Can ancient theories be debunked simply because they weren’t created using a computer? An old timer despairs…

AD: Hi, you were planning to check out a new house — aren’t you going?

BC: I wanted to make sure that I set off at the right time, otherwise...

AD: Right time? Good heavens, don't tell me you believe in all that.

BC: Why, what’s wrong in it? It's not just a belief; it’s science.

AD: You're kidding! It's just a lot of old-fashioned notions.

BC: So anything that's modern and has to do with computers is logical — and anything that’s ancient is mere superstition, regardless of how accurate it might be. Is that what you’re trying to say?

AD: Well, if you choose to trust an almanac more than the latest technology.

BC: In fact, your new-age software and operating systems are released with so many bugs in them and need constant updates and patches.
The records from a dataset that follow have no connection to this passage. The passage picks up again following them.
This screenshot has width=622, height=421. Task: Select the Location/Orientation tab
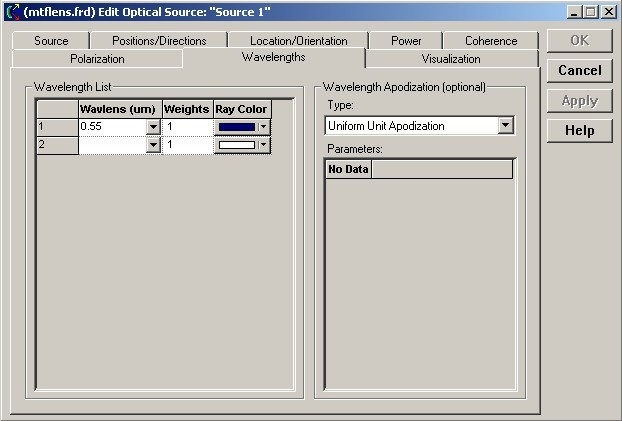(x=298, y=41)
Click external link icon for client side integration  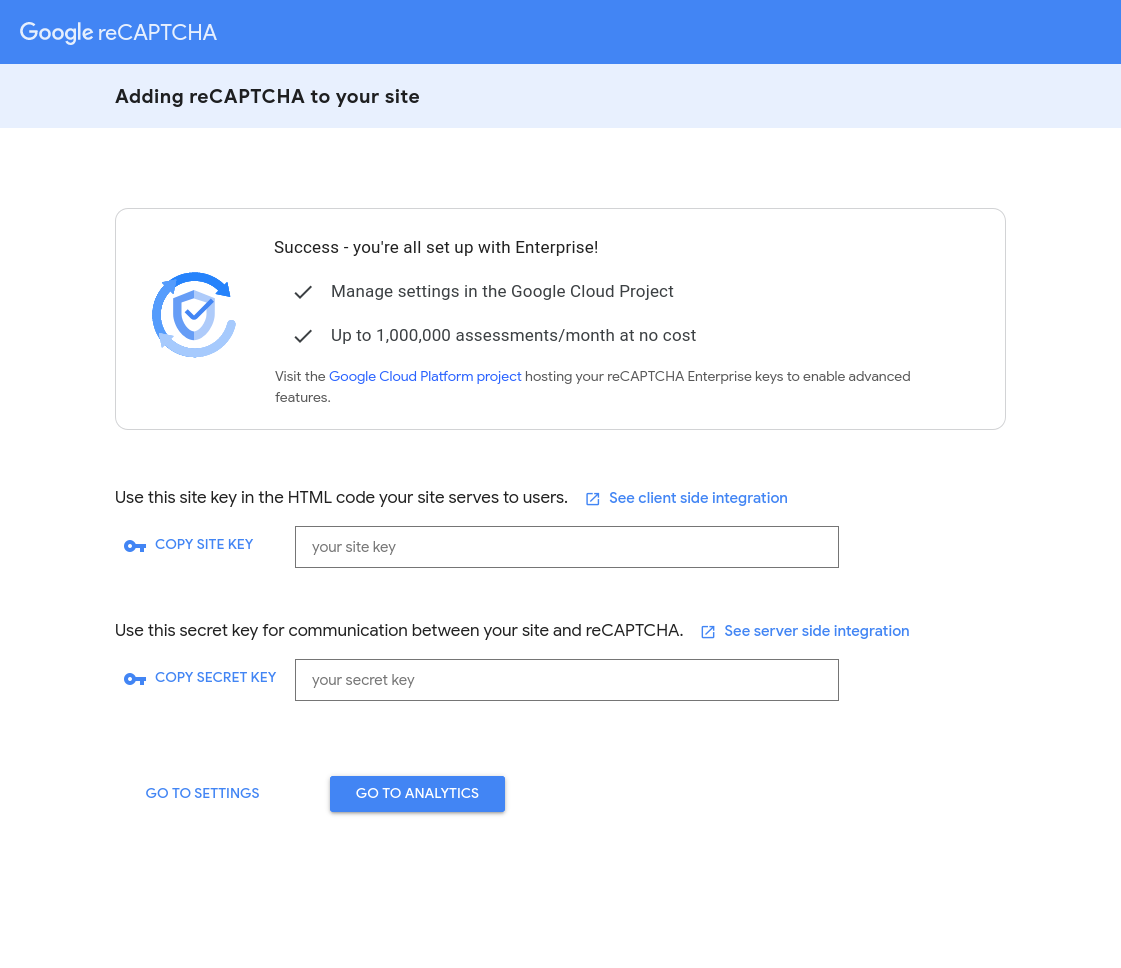[593, 499]
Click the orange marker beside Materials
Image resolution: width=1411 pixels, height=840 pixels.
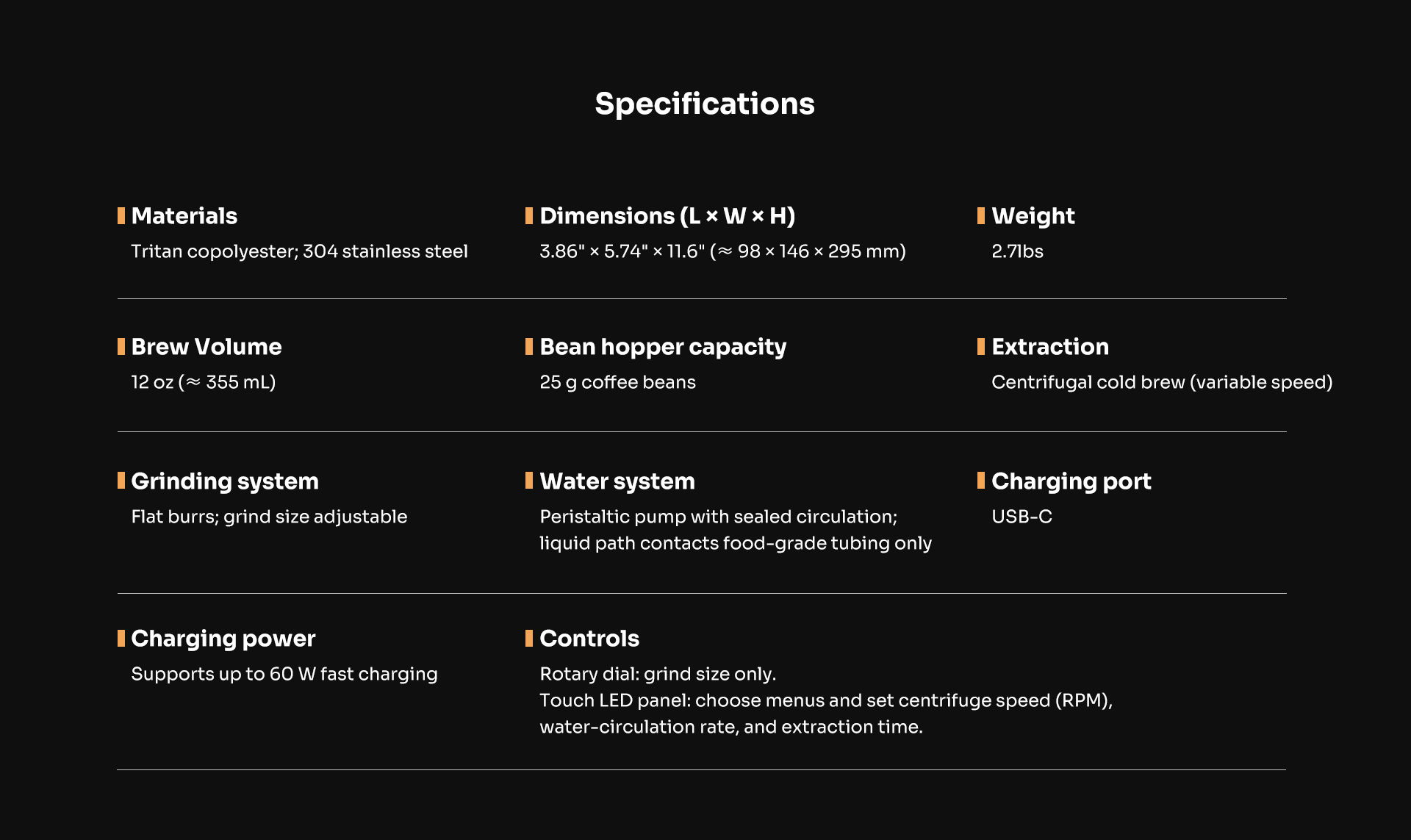coord(121,215)
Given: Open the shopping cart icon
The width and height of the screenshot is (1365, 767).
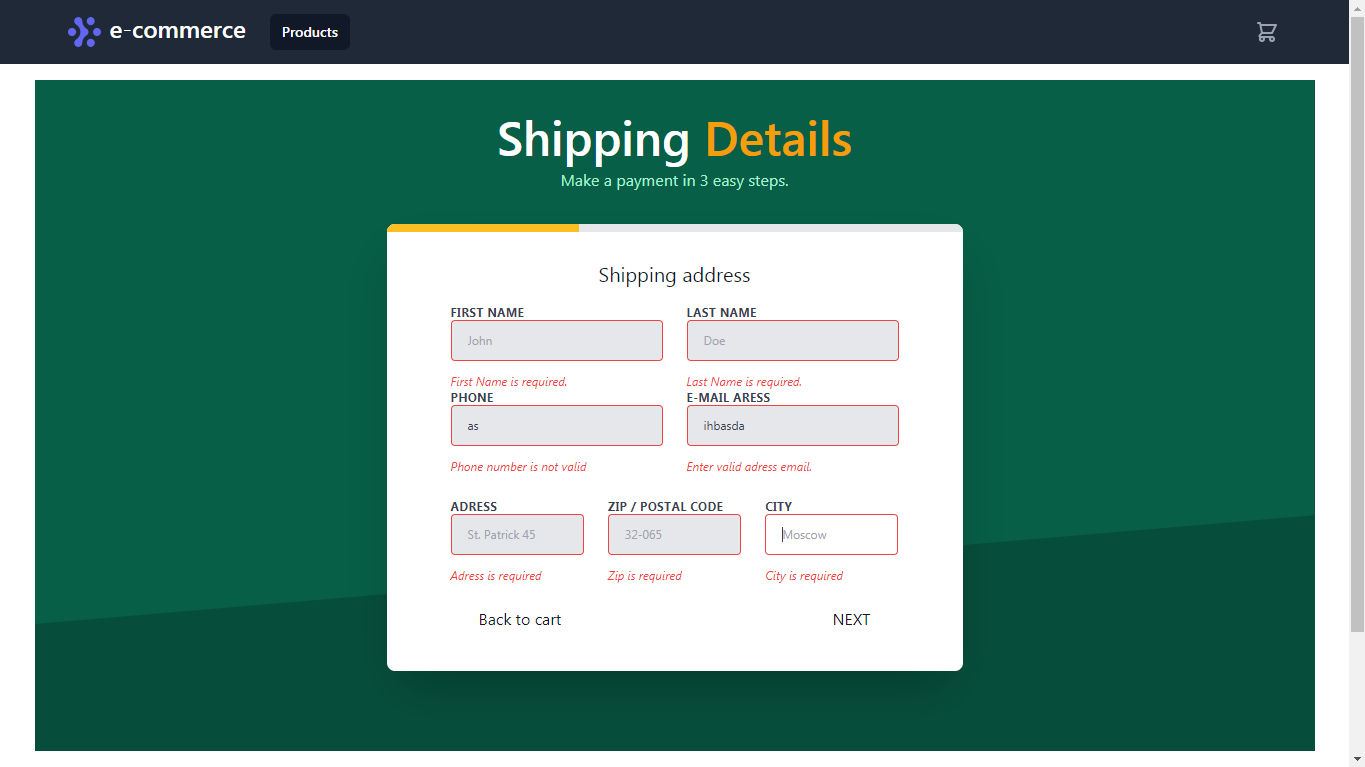Looking at the screenshot, I should [1266, 32].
Compared to that, our ancient technologies and calculations are so accurate that they haven't needed upgrades ever since they were launched.

AD: But everything has to evolve.

BC: Thousands of years ago, we identified the concept of time as being cyclic and not linear. That not only helped us understand stars and constellations a lot better, but also enabled us to predict eclipses, full moon nights and the exact time of sunrise and sunset for the next thousand years. All of this was done without using complex computer systems and advanced software.

AD: I still can't believe that you take this ‘zodiac thing’ so seriously… But how did the old-timers do these calculations? Did they just sprout wings and indulge in space travel?

BC: They didn’t, but age-old texts mention special flying vehicles, called vimanas, that were designed to help them cover great distances. Of course, there are those who have their doubts about the existence of such flying machines.

AD: I still don't understand how.

BC: I was just making a point about how advanced people were back then. But it’s a fact that it didn't take complex algorithms or satellites launched into outer space for them to calculate this. It was all science and…

AD: So are you putting down current technology to make ancient science look good?

BC: Of course not — I'm saying that modern technology owes its existence to ancient civilisation.

AD: How is that?

BC: Sometime around 100 BC, a mathematician named Pingala came up with a binary numeral system, without which today's computers, mobile phones and other devices would be dummies.

AD: I've not heard of him at all.

BC: But I'm sure you would have heard about Panini, whose pioneering work in creating a structure for Sanskrit grammar paved the way for our modern computer programming languages.

AD: Yes, I've heard of that.

BC: And you can imagine what would have happened to computers and the binary language if we hadn't come up with the concept of zero.

AD: Sure, but...

BC: Wait, there’s more. Have you ever thought about where C and Java would be without the Fibonacci series?

AD: So how does that link back to our ancient systems?

BC: The series would not have been possible if Fibonacci had not adopted the Hindu-Arabic numeral system, which again, was the brainchild of our mathematicians.

AD: Looks like all our past glory has got lost with time...

BC: Speaking of time, ancient Indian scriptures have alluded to minute calculations involving nanoseconds, which today, serve as a measure of computer speed.

AD: At this rate, you will be telling me that today’s IT companies wouldn’t have been around if it were not for ancient science and technology.

BC: Well, considering the fact that we had come up with numbers as large as 10 to the power of 100 as early as the 5th century BC.

AD: That’s a googol, right?

BC: The name came much later, but just imagine — if we hadn’t calculated the number correctly, the world’s leading search engine would still be known as ‘BackRub’ instead of a misspelt version of googol.